CGI.pm and lost carriage returns

J

Joseph Czapski

Hi, Perl practitioners. I'm having a problem with CGI.pm. If I have an
HTML form with a textarea input box, I would like my Perl program to see the
carriage returns that the user typed in so I can format his text
appropriately.

Using

$value = $q->param($name);

gives me the text with all the carriage returns deleted. Some words are
just stuck together where they were separated by only one or more carriage
returns.

I like to use CGI.pm for the neatness and the file uploading capability.

Thanks for your help!

Joe Czapski
Boston, Mass.
 
X

xhoster

Joseph Czapski said:
Hi, Perl practitioners. I'm having a problem with CGI.pm. If I have an
HTML form with a textarea input box, I would like my Perl program to see
the carriage returns that the user typed in so I can format his text
appropriately.

Using

$value = $q->param($name);

gives me the text with all the carriage returns deleted.

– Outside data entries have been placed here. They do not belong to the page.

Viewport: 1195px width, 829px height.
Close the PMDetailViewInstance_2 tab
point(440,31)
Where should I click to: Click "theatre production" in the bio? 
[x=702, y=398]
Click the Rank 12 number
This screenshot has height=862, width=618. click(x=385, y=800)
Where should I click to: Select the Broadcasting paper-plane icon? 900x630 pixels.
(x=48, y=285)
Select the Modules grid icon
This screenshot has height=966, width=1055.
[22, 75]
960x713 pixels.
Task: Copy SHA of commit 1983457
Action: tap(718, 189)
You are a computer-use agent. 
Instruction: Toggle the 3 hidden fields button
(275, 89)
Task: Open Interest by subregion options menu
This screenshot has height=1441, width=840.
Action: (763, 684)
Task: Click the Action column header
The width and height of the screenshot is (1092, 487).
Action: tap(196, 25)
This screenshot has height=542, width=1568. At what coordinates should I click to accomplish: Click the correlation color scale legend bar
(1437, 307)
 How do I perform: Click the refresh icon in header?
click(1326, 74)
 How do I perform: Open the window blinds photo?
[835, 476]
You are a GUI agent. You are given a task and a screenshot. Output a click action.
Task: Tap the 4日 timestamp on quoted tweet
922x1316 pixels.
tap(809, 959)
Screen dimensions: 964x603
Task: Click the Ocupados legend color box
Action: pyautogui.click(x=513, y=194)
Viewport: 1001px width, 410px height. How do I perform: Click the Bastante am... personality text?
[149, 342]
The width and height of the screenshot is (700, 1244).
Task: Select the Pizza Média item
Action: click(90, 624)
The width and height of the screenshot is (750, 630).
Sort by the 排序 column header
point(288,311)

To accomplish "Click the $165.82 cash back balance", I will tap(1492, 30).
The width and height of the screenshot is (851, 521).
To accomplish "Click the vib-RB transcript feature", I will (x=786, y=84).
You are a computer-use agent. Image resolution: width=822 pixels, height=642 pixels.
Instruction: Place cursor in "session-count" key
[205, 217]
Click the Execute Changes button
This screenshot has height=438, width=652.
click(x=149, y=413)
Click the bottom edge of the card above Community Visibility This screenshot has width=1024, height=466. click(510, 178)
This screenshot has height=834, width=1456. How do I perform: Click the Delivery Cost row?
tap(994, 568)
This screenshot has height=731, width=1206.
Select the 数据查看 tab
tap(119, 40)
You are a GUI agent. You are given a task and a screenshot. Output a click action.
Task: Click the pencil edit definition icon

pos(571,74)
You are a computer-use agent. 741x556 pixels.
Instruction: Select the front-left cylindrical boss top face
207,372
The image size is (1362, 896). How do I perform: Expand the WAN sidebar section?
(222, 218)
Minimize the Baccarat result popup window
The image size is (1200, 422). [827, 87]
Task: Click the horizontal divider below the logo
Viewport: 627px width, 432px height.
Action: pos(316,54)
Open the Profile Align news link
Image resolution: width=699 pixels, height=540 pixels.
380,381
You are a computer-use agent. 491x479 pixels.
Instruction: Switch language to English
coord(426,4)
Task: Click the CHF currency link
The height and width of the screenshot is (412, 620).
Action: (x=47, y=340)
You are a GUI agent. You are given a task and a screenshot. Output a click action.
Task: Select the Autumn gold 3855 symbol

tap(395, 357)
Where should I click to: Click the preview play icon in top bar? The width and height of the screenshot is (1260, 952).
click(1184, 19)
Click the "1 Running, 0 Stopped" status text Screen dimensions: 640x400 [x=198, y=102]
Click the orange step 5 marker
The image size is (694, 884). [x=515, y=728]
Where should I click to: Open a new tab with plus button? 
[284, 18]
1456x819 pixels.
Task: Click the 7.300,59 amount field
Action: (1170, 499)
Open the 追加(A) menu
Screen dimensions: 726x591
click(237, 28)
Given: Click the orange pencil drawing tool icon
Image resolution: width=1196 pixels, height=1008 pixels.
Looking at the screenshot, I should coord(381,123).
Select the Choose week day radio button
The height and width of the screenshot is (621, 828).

Most likely, either your web browser isn't sending what you think it is
sending, or the data you are seeing is not what you think you are seeing.

Can you provide an example script that produces the form and evaluates the
response in a way to demonstrate what you are saying?

Xho
 
D

David Squire

Joseph said:
Hi, Perl practitioners. I'm having a problem with CGI.pm. If I have an
HTML form with a textarea input box, I would like my Perl program to see the
carriage returns that the user typed in so I can format his text
appropriately.

Using

$value = $q->param($name);

gives me the text with all the carriage returns deleted. Some words are
just stuck together where they were separated by only one or more carriage
returns.

How and where are you displaying $value to make this judgment? In a web
browser? If so, not that HTML does not recognize carriage returns - it
uses <BR> (or <BR/> for XHTML :) ) to indicate line breaks.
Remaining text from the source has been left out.